> Supplied text:
──────
As January comes to an end, stocks continue to act volatile. On Monday of this week, the S&P 500 put in a near-term low just above the 4,200 level before rallying to just above 4,400 on Wednesday. The 2-day rally happened ahead of the conclusion to the Federal Reserve’s January meeting of governors.
Following the meeting, Chairman Powell did his best to thread a needle with his comments. If he suggested more Fed tightening is coming than the Market expects, he risks sending stocks into a spiral. If he suggested too little action to control inflation, he runs the risk of accelerating it even further.
We think the Chairman did a great job of telegraphing to the Market a deliberate and reasonable approach to inflation. However, his comments were light on specifics and therefore question marks remain for stocks. This is what will allow volatility to persist through the end of this year.
In March of 2020, the Fed’s decisive actions to ease monetary policy, along with similar steps taken by the Treasury, prevented economic Armageddon despite the world economy shutting down. Since then, the Fed has kept its foot on the economic accelerator to prevent the continuing pandemic to derail the recovery.
The economy, while still showing signs of weakness in certain areas, appears to be healthy enough for the Fed to back off their effort to stimulate the economy any further. Employment has returned to healthy levels while rising inflation has set off fears of a return to the 1970’s and early 80’s.
We do not share the fear that inflation will continue to rise or even stay at current levels. Many forces are at work that will bring inflation down. Notably, the supply chain continuing to come online along with seasonal forces and productivity gains.
It is important to remember what we have been telling clients for several years. The Fed has been fighting the forces of DEFLATION since the Great Recession with little help from the Federal Government in the form of fiscal stimulus. It has been a long and drawn out fight but they appear to have won.
──────
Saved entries
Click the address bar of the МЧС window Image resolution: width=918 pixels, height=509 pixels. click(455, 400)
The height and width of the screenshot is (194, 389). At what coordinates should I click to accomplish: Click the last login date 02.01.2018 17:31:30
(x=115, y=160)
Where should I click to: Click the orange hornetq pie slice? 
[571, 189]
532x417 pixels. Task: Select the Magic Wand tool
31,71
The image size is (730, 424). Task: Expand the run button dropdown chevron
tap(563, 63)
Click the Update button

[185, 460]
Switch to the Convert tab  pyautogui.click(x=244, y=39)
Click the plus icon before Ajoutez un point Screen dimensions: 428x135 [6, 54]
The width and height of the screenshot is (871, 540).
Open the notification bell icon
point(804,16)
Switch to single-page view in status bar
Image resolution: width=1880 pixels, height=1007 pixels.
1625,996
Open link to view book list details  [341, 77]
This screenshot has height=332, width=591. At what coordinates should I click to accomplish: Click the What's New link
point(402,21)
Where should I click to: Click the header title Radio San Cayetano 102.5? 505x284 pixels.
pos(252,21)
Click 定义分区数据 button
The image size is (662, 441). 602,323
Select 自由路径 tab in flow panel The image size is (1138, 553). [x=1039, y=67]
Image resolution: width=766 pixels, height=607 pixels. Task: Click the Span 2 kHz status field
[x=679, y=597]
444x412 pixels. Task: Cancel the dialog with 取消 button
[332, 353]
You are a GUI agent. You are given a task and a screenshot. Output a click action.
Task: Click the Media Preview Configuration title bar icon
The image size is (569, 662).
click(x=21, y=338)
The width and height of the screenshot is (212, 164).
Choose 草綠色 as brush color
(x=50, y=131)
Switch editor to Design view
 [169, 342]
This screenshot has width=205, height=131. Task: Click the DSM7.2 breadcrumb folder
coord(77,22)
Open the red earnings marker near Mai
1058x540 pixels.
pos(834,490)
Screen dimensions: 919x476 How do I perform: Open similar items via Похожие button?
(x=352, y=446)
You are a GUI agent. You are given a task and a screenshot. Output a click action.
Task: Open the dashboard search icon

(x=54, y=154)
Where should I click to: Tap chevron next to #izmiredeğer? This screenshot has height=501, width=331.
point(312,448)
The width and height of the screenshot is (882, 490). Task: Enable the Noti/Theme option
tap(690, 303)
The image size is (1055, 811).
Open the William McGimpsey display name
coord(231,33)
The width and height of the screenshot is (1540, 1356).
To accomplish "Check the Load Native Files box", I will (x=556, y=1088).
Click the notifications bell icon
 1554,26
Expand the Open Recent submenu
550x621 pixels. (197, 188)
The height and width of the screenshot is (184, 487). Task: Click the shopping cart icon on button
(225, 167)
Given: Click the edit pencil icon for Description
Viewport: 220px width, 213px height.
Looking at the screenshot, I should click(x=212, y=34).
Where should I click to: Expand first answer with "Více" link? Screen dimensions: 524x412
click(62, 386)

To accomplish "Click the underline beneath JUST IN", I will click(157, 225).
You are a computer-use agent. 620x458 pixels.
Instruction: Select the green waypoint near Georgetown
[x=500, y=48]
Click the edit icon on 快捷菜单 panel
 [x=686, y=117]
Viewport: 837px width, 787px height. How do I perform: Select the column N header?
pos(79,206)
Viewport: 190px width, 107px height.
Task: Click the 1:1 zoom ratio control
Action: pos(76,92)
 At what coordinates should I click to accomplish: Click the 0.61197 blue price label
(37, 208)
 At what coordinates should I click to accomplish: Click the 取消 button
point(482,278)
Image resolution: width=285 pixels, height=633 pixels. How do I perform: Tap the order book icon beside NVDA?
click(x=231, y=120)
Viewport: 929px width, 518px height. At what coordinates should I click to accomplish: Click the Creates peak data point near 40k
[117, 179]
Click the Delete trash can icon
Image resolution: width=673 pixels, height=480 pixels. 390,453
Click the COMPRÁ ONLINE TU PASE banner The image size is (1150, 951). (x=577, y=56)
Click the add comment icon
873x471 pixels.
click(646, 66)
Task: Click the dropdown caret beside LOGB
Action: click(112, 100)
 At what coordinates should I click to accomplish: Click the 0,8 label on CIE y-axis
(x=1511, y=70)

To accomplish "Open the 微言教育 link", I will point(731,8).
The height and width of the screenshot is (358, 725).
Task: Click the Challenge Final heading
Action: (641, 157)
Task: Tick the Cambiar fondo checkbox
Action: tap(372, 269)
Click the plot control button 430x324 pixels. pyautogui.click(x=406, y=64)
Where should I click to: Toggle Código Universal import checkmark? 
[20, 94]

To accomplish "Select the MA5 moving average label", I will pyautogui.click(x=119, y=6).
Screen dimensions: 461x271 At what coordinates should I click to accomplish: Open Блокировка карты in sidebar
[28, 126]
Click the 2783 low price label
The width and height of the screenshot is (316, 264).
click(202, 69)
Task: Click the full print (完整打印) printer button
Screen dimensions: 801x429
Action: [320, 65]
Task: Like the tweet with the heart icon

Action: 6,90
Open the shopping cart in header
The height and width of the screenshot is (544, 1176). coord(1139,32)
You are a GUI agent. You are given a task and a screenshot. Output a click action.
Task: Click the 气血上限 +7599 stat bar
──────
> Required work:
(1) List the forces that the market commentary says will bring inflation down.
(2) Set down the market commentary word for word, from "As January comes" up to and including "of this year.".
(3) Carry the commentary on the Fed, inflation and stock volatility forward from its final sentence.

> Replies:
(1)
- The supply chain continuing to come online
- Seasonal forces
- Productivity gains

(2)
As January comes to an end, stocks continue to act volatile. On Monday of this week, the S&P 500 put in a near-term low just above the 4,200 level before rallying to just above 4,400 on Wednesday. The 2-day rally happened ahead of the conclusion to the Federal Reserve’s January meeting of governors.
Following the meeting, Chairman Powell did his best to thread a needle with his comments. If he suggested more Fed tightening is coming than the Market expects, he risks sending stocks into a spiral. If he suggested too little action to control inflation, he runs the risk of accelerating it even further.
We think the Chairman did a great job of telegraphing to the Market a deliberate and reasonable approach to inflation. However, his comments were light on specifics and therefore question marks remain for stocks. This is what will allow volatility to persist through the end of this year.

(3)
While inflation is a “silent thief” that steals the purchasing power of consumers, deflation is even more sinister in its impact on the economy. While inflation pushes prices higher causing a drop in demand, deflation leads to sharply decreasing prices which leads to a drop in supply. As manufacturers reduce supply in response to lower prices, this leads to layoffs and ultimately lower demand and a vicious cycle ensues.
Combating deflation is what led the Fed to Quantitative Easing and Zero Interest Rate Policy. Only when the Treasury stepped up, in response to COVID, and the Fed dug deep into their quiver for even more Quantitative Easing, did the threat of deflation go away. The spike in inflation is a signal that the war against deflation has been won. This spike will not last but the risk of policy mistakes that might lead to rising inflation is there.
On Wednesday, Chairman Powell did a solid job of laying out the path that lay ahead. This path has its share of forks in it based on how economic data plays out, but this path will ultimately lead the economy to firm footing with modest inflation and no threat of deflation.
We expect stocks to retest the low of Monday. This means the S&P 500 could see a 2-3% decline from today’s levels before finding support as early as next week. Sentiment is quite negative for stocks at the moment. This is a good set up for stocks as too much enthusiasm means all the buyers are in and only sellers remain. Negative sentiment means the buyers are on the sideline waiting to come in to the market.
A rally in stocks is what we expect to take shape soon. This rally could take us close to all time highs in the S&P 500 Index but we remain cautious in our outlook through the 2nd and 3rd quarter of this year. In response to any significant rally, we will be net sellers of stocks in our managed accounts. Taking profits soon will put us in a position later this year to take advantage of what we think will be a solid buying opportunity around the election.
As the Chairman describes the Fed’s approach to interest rate policy, KIG is “data dependent” when it comes to forecasting. While we maintain an outlook for stocks and the economy, we stand ready to tack the sails if the prevailing winds shift on us.
So, expect a retest of the recent low in the SP 500 Index, before a healthy bounce ensues. Expect the middle of the year to feel bumpy and scary. Around the election, as many question marks about future Fed and fiscal policy are answered, expect stocks to rally into the end of the year.
On a humble note, we want to thank everyone who voted Kessler Investment Group, LLC as “Best in Investment Service” in the annual People’s Choice section of The Republic. All of us here at KIG are passionate about our work and will continue to do our best for those we serve.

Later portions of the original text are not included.